Marchés et volatilité : méfiez-vous des trompe-l’œil

Publié le 11 décembre 2024 à 14h16

Tarek Issaoui    Temps de lecture 4 minutes

À considérer la faible volatilité des indices boursiers, on pourrait croire à un calme prévalant sur les marchés actions. Il n’en est rien dès qu’on regarde la cote dans le détail : la dispersion est de mise, les divergences et retournements de situation abondent. Un terrain de jeu idéal pour les gérants actifs.   

Pour prendre le pouls des marchés, il est d’usage de se référer au VIX. Cet indicateur de volatilité implicite[1] agit comme un baromètre pour les investisseurs : à plus de 30%, avis de tempête, à moins de 15%, calme plat. À l’heure où nous écrivons ces lignes, 2024 bientôt achevée, le VIX a passé plus de la moitié de l’année en dessous de ce seuil de 15%. Hormis un coup de semonce début août, lié à des débouclements de « carry trade » dans une période d’illiquidité, les indices boursiers ont évolué en toute quiétude. Les sources d’incertitude n’ont pourtant pas manqué, que ce soit sur un plan « top-down » ou « bottom-up ». Ni les élections américaines, ni le conflit au Moyen-Orient, ni les renversements de gouvernements, les craintes de bulle ou de « hard landing » ne sont parvenus à sortir les marchés de leur torpeur apparente.

Faut-il pour autant conclure à une marche sereine des marchés ? Du côté des investisseurs, à quoi bon investir dans des produits de gestion active si les indices progressent à pas réguliers ? La réponse semble évidente quand on considère le comportement agrégé des marchés actions, elle l’est beaucoup moins si l’on commence à regarder à l’intérieur de la cote.  

Considérons par exemple le marché européen. Les écarts de performance entre titres sont considérables, avec des « de-ratings » violents sur certaines valeurs ou secteurs. Entre SAP en hausse de plus de 70% en 2024 versus Bayer, Kering ou Stellantis en baisse de près de 40%[2], les mouvements relatifs comme absolus ont été plus que significatifs. Ce sont bien entendu des dossiers spécifiques, mais le constat demeure en dézoomant, avec un secteur retail en hausse de plus de 40% sur l’année, quand les secteurs auto ou ressources de base s’affichent en recul d’environ 15%. En termes factoriels, toujours sur le marché européen, les valeurs cycliques ont largement souffert, les valeurs défensives ayant tiré leur épingle du jeu. Les histoires n’ont donc pas manqué, qu’elles soient idiosyncratiques ou sectorielles. Aux Etats-Unis, le constat est le même. Entre le secteur des semiconducteurs et celui des équipementiers automobiles, l’écart de performance dépasse les 100% ! Et à l’intérieur des secteurs - entre Tesla et Ford Motors, entre Eli Lilly et Moderna - le différentiel peut lui aussi s’avérer impressionnant.

On pourra bien sûr penser que ces exemples ont été opportunément choisis, que chaque année recèle son lot de divergences internes. Il existe cependant des mesures statistiques objectives de cette dispersion, notamment via la corrélation entre titres. Ainsi, en 2024, la corrélation réalisée au sein de l’indice S&P500 a été l’une des plus basses observée au cours des 15 dernières années[3]… Autrement dit, les titres composant la cote boursière américaine ont tiré l’indice à hue et à dia, une dispersion record qui explique en partie la faible volatilité agrégée des marchés. Le VIX agit dès lors comme un trompe-l’œil ; soulever le couvercle des marchés, c’est assister à une bataille féroce.

──────

• _CONSIGNE_
Recopiez à l'identique le passage de l'article sur la volatilité des marchés qui va de « Pour prendre le » jusqu'à « leur torpeur apparente. ».

• _DONNÉES FOURNIES_

──────

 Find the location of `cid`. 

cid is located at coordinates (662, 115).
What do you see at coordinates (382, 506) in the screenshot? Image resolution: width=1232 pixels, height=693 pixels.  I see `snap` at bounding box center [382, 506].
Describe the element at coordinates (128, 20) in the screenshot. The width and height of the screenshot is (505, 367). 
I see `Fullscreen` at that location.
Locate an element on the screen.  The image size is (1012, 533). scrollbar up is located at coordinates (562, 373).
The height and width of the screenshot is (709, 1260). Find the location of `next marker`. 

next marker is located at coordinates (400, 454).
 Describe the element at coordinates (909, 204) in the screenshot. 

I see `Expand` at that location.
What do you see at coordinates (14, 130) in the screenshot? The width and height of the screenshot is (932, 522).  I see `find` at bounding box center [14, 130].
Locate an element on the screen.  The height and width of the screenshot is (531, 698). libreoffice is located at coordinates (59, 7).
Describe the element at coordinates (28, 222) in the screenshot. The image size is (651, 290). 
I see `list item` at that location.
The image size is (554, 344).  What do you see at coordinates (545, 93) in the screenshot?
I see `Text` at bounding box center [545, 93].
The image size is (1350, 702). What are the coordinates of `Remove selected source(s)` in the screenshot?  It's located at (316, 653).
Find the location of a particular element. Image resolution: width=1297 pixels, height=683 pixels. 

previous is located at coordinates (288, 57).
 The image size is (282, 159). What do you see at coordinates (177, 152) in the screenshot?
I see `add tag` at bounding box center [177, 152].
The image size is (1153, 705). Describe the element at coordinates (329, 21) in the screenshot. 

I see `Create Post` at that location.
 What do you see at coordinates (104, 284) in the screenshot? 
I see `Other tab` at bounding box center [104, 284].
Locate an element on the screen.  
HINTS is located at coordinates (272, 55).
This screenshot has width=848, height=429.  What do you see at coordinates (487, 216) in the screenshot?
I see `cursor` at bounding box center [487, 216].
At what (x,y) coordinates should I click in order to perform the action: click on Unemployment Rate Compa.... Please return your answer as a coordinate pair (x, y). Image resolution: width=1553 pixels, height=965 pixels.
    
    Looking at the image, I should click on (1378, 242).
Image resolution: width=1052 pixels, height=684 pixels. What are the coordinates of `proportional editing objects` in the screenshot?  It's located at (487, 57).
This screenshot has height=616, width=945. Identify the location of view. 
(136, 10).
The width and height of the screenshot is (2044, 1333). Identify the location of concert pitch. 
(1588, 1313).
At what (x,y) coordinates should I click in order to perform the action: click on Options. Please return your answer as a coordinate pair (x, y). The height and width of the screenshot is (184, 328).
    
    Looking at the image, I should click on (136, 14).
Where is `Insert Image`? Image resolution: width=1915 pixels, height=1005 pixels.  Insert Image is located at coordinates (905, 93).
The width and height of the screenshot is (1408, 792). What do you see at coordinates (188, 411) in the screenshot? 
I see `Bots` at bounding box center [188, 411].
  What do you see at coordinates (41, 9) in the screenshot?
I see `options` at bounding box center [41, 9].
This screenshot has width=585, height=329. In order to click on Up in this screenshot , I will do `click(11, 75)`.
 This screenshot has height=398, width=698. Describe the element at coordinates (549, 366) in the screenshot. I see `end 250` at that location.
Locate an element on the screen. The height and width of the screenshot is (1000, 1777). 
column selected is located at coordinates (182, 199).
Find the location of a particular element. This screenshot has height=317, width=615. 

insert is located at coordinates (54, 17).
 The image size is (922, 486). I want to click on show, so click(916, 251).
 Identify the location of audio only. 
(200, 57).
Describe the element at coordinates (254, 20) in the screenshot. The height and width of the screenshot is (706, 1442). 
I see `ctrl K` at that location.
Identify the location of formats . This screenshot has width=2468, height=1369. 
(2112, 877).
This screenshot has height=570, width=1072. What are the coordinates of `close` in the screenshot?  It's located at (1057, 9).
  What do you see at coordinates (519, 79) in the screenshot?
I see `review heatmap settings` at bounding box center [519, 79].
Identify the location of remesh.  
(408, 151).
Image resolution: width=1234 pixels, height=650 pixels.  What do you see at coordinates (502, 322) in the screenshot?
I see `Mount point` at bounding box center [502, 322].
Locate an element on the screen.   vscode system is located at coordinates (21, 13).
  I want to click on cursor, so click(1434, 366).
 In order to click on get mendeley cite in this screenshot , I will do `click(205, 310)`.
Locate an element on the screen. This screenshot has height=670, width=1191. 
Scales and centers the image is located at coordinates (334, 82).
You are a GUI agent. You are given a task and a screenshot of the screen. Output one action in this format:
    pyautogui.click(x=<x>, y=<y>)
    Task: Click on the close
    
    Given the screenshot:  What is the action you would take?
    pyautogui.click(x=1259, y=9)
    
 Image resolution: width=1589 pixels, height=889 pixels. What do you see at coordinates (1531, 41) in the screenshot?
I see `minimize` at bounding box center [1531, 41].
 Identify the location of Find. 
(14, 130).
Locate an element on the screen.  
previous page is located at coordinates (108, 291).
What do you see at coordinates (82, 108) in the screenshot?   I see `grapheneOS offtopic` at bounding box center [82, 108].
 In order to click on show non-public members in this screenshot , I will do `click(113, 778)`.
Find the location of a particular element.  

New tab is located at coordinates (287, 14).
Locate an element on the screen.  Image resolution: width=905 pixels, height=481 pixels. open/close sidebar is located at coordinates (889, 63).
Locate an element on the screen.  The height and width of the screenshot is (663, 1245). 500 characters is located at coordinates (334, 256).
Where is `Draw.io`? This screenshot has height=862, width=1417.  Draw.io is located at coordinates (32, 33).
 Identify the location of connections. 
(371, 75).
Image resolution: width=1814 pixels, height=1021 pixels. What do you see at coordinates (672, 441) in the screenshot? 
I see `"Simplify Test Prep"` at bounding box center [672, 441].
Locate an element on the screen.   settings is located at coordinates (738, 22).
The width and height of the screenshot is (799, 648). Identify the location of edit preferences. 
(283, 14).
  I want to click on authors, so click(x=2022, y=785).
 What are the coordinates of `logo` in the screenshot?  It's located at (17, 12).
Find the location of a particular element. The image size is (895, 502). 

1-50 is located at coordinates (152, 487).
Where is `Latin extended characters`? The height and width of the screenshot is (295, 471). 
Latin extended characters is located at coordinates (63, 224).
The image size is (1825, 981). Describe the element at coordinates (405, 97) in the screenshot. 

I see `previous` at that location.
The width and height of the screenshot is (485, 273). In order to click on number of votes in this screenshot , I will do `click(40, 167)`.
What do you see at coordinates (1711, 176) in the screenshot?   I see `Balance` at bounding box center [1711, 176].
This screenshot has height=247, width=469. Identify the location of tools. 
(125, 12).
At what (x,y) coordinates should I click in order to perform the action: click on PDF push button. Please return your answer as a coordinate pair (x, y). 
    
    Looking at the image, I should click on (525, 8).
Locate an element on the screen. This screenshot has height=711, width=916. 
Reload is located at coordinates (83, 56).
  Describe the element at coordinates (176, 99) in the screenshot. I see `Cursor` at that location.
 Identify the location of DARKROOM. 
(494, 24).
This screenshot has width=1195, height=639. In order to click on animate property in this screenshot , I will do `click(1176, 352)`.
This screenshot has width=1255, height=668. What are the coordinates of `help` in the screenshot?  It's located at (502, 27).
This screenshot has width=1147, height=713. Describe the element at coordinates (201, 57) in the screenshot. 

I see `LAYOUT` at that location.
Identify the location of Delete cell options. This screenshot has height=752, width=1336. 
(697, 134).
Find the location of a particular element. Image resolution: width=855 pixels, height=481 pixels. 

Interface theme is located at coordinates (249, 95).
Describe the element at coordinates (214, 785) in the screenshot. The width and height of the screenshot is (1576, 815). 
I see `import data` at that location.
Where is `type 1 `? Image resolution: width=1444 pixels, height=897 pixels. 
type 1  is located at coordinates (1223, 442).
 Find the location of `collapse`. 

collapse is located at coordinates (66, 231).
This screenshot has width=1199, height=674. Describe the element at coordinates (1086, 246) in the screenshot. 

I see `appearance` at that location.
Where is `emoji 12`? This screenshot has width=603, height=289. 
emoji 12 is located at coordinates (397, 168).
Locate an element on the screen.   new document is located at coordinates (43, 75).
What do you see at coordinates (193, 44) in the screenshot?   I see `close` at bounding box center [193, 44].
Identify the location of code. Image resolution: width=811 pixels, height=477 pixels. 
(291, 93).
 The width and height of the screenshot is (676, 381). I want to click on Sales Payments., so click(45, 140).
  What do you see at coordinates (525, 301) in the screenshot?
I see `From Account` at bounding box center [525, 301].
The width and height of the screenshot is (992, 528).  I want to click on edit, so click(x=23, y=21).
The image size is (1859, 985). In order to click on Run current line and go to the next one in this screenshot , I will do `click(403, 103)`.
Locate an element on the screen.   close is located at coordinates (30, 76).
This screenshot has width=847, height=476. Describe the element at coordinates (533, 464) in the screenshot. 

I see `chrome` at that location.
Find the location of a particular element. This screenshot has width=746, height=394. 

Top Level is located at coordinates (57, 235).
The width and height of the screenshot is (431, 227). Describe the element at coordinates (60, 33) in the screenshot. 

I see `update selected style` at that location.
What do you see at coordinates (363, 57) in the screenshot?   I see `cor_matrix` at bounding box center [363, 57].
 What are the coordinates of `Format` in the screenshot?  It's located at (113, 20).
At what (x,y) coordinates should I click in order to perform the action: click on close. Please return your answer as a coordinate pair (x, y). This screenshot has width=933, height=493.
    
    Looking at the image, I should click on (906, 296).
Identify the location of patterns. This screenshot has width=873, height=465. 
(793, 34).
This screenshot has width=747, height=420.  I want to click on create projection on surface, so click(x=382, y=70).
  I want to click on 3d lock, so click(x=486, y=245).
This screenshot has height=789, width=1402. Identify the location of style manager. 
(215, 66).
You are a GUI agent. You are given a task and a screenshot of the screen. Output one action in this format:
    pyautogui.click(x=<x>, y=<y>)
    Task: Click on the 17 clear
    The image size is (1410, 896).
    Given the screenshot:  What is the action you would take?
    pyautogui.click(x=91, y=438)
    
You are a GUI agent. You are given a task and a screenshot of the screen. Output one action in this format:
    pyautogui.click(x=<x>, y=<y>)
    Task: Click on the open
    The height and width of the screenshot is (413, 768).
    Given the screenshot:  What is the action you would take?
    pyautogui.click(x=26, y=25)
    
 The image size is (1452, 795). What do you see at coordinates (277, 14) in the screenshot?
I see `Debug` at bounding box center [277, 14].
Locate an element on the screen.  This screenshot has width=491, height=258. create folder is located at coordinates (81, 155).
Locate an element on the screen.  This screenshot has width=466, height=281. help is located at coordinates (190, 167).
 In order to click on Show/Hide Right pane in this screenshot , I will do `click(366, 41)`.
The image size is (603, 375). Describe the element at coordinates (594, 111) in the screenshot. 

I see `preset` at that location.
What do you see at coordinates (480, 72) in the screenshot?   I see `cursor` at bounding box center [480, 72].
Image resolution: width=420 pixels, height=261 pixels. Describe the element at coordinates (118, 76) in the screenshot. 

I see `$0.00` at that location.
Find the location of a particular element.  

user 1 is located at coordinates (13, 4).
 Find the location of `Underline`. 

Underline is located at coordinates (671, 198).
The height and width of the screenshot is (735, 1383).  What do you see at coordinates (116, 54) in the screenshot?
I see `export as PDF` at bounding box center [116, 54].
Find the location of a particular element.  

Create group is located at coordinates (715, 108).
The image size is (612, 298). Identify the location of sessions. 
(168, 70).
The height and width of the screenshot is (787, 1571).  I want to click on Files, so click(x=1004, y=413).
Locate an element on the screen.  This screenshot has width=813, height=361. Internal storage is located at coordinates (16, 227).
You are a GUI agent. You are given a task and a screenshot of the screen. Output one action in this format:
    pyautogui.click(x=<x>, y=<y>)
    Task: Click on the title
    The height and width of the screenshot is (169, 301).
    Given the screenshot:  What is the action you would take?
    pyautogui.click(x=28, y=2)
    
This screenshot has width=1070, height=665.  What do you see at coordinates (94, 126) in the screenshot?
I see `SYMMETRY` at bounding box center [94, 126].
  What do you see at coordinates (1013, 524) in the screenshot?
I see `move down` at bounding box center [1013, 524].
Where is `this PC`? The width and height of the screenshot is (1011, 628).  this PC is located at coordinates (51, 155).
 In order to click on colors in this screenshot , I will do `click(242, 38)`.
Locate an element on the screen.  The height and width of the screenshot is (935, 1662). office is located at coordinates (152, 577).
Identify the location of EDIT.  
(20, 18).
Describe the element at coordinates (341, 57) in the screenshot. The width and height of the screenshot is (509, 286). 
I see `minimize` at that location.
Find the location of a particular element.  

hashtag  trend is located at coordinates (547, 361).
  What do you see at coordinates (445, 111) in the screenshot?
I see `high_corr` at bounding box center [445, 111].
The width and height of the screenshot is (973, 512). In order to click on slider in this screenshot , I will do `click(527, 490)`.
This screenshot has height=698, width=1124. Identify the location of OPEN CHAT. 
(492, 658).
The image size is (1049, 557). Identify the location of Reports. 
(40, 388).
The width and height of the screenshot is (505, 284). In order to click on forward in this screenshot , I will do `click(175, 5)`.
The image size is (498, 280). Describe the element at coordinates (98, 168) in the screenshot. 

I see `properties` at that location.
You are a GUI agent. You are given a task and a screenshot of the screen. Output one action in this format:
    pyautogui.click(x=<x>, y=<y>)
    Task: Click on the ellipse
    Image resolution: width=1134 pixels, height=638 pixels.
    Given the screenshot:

──────

• _RÉPONSE COMPLÈTE_
Pour prendre le pouls des marchés, il est d’usage de se référer au VIX. Cet indicateur de volatilité implicite[1] agit comme un baromètre pour les investisseurs : à plus de 30%, avis de tempête, à moins de 15%, calme plat. À l’heure où nous écrivons ces lignes, 2024 bientôt achevée, le VIX a passé plus de la moitié de l’année en dessous de ce seuil de 15%. Hormis un coup de semonce début août, lié à des débouclements de « carry trade » dans une période d’illiquidité, les indices boursiers ont évolué en toute quiétude. Les sources d’incertitude n’ont pourtant pas manqué, que ce soit sur un plan « top-down » ou « bottom-up ». Ni les élections américaines, ni le conflit au Moyen-Orient, ni les renversements de gouvernements, les craintes de bulle ou de « hard landing » ne sont parvenus à sortir les marchés de leur torpeur apparente.